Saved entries
◆ ◆ ◆ ◆ ◆
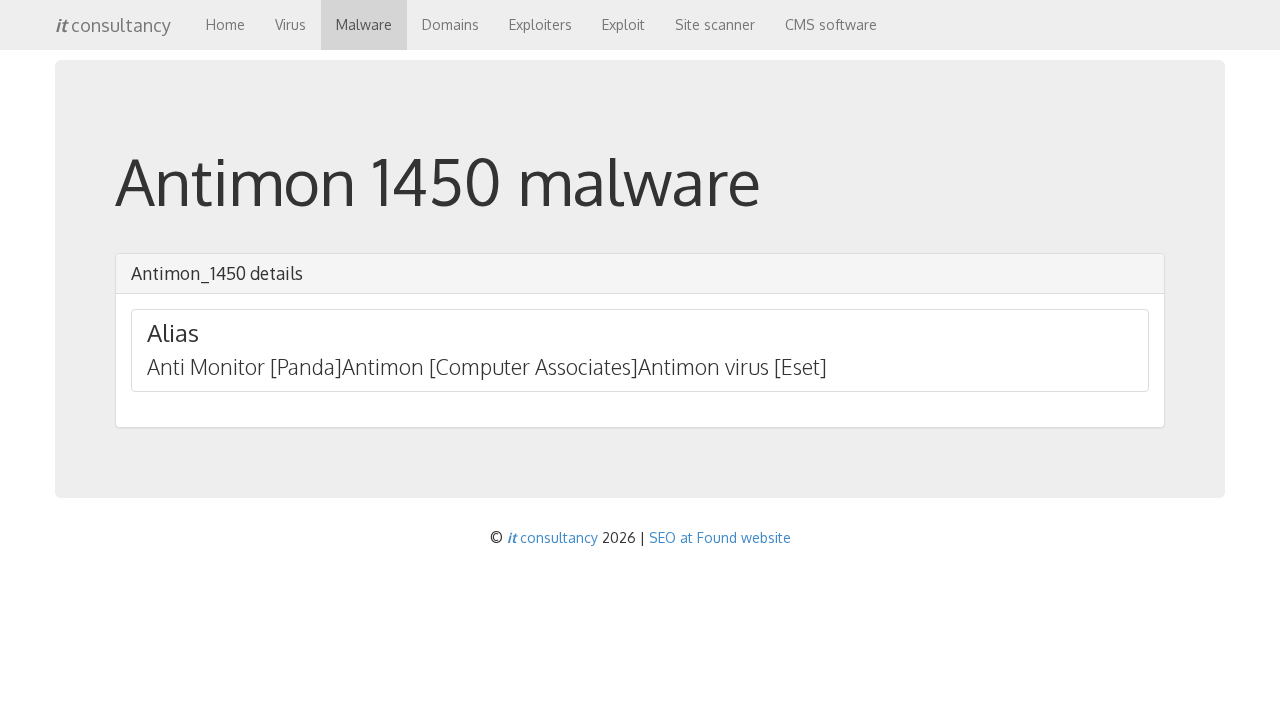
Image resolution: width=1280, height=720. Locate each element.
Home (225, 24)
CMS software (831, 24)
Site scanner (715, 24)
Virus (290, 24)
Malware (364, 24)
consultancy (113, 25)
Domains (450, 24)
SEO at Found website (720, 537)
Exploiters (540, 24)
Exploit (623, 24)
◆ ◆ ◆ ◆ ◆
WHAT THE TASK REQUIRES
Skip the pictures, then write out every entry exactly.

TASK RESPONSE
Image resolution: width=1280, height=720. Locate each element.
Home (225, 24)
CMS software (831, 24)
Site scanner (715, 24)
Virus (290, 24)
Malware (364, 24)
consultancy (113, 25)
Domains (450, 24)
SEO at Found website (720, 537)
Exploiters (540, 24)
Exploit (623, 24)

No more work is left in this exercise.